- Reading passage:
◆ ◆ ◆ ◆ ◆

Here are the ten most popular news articles, week ending 3rd December 2017, covering catastrophe bonds, ILS, reinsurance capital and related risk transfer topics. To ensure you never miss a thing subscribe to the weekly Artemis email newsletter updates.
Ten most viewed articles on Artemis.bm, week ending 3rd December 2017:
Excess capacity has largely evaporated following hurricanes: Swiss Re
Adding further weight to its calls for reinsurance pricing to rise significantly, reinsurer Swiss Re said that it believes that the excess capacity that has fueled the soft market in recent years has largely evaporated in the wake of the hurricanes, with the trapping of collateral from alternative markets a key reason for this.
Ascot Re launches with $1bn of pension backing, Berger as CEO
Ascot Reinsurance Company Limited (Ascot Re) is being launched in Bermuda as a Class 3B reinsurance company by Ascot Group Limited, with a $1 billion injection of capital from the Canada Pension Plan Investment Board (CPPIB) and ex-Third Point Re CEO John Berger lined up to lead the company.
Markel CATCo raises $543m for listed Reinsurance Opportunities Fund
Markel CATCo Investment Management Ltd., the collateralized reinsurance and retrocessional investment fund manager, has successfully raised $543 million of new capital from investors for its stock exchange listed retrocession focused CATCo Reinsurance Opportunities Fund.
USAA extends maturity for $40m of ResRe 2013-2 cat bond tranche
U.S. primary military mutual insurer USAA has opted to extend the maturity of half of the principal of one tranche of its Residential Reinsurance 2013 Ltd. (Series 2013-2) catastrophe bond, electing to hold back $40 million of collateral to allow for loss development from the California wildfires.

◆ ◆ ◆ ◆ ◆

- Task set:
[a] Return everything in the reinsurance news roundup from "Markel CATCo raises" down to "the California wildfires.", word for word.
[b] Pick up the reinsurance news roundup after its last sentence and carry it further.
The rows that come next are not needed.

- Material supplied:
◆ ◆ ◆ ◆ ◆

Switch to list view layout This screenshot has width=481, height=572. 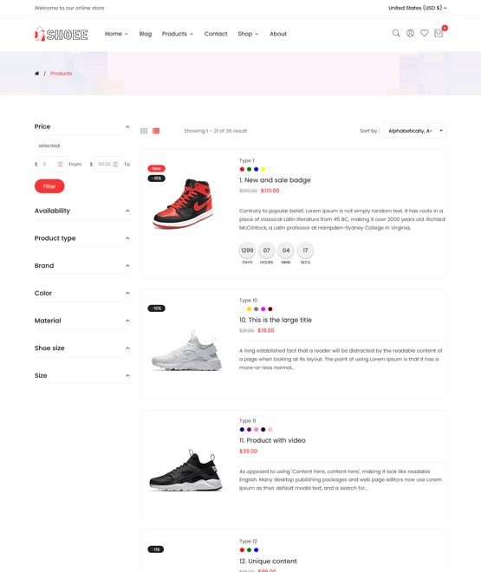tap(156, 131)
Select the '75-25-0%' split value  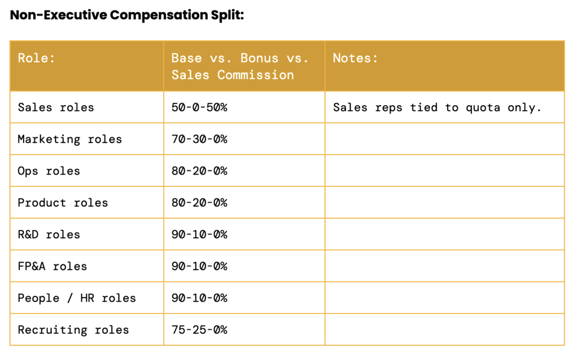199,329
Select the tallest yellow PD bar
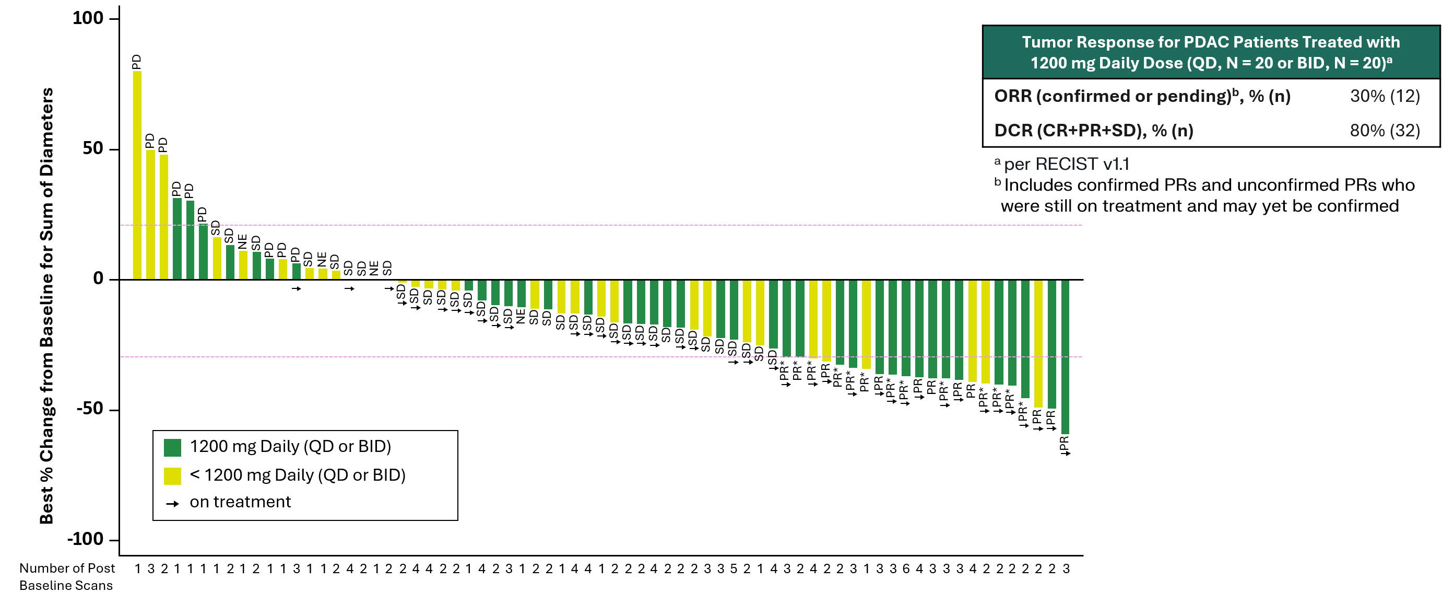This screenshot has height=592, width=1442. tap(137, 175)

◆ ◆ ◆ ◆ ◆

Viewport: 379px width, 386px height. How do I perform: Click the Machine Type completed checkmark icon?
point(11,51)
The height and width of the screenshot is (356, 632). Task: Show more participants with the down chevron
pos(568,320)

◆ ◆ ◆ ◆ ◆

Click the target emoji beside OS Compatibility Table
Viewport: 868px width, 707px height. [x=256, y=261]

◆ ◆ ◆ ◆ ◆

- Written responses:
[a]
Markel CATCo raises $543m for listed Reinsurance Opportunities Fund
Markel CATCo Investment Management Ltd., the collateralized reinsurance and retrocessional investment fund manager, has successfully raised $543 million of new capital from investors for its stock exchange listed retrocession focused CATCo Reinsurance Opportunities Fund.
USAA extends maturity for $40m of ResRe 2013-2 cat bond tranche
U.S. primary military mutual insurer USAA has opted to extend the maturity of half of the principal of one tranche of its Residential Reinsurance 2013 Ltd. (Series 2013-2) catastrophe bond, electing to hold back $40 million of collateral to allow for loss development from the California wildfires.

[b]
Some private ILS lines could see rate increases of 30% or more: Twelve Capital
The insurance-linked securities (ILS) market responded well to recent intense pressure from third-quarter catastrophe events, and there’s an opportunity for ILS players to take advantage of premium increases of up to 30% or higher, according to insurance and reinsurance linked investment specialist manager, Twelve Capital.
Ascot Re to start with Syndicate 1414 quota share reinsurance
Ascot Reinsurance Company Limited (Ascot Re), the newly registered Bermuda reinsurance platform for the Ascot Group, will begin its operations acting as a kind of third-party capitalised sidecar for the Ascot Syndicate 1414, by taking a quota share from the firms Lloyd’s operations.
Munich Re sees ongoing re/insurance price pressure: CEO
Reinsurance giant Munich Re forecasts ongoing price pressure in insurance and reinsurance, leading the firm’s CEO Joachim Wenning to forecast that profits will remain stable, but are unlikely to return to levels seen in prior years.
Brit launches Scion Underwriting, to partner with third-party capital
Specialty insurance and reinsurance firm Brit Ltd. has announced the launch of a new specialty re/insurance platform, Scion Underwriting Managers, which it says will partner both with its own balance-sheet, other markets and also third-party capital providers.
Capital could still limit 1/1 reinsurance rate increases: KBW
Despite estimating global catastrophe losses of $92.5 billion in the third-quarter of 2017, analysts at Keefe, Bruyette & Woods (KBW) expect the availability of both traditional and alternative reinsurance capital to limit rate increases in 2018, while market themes persist.
UK ILS regulations to “grow the ILS pie” – London Market Group
The approval of the UK’s Risk Transformation Regulations 2017 and the Risk Transformation (Tax) Regulations 2017 yesterday by a Parliamentary Delegated Legislation Committee, will ultimately help to “grow the ILS pie”, according to the Chairman of the London Market Group’s (LMG’s) ILS Taskforce.
This is by no means every article published on Artemis during the last week, just the most popular, some of which were published over a week ago. There were 21 new articles published in the last week. To ensure you always stay up to date with Artemis and never miss a story subscribe to our weekly email newsletter which is delivered every Wednesday.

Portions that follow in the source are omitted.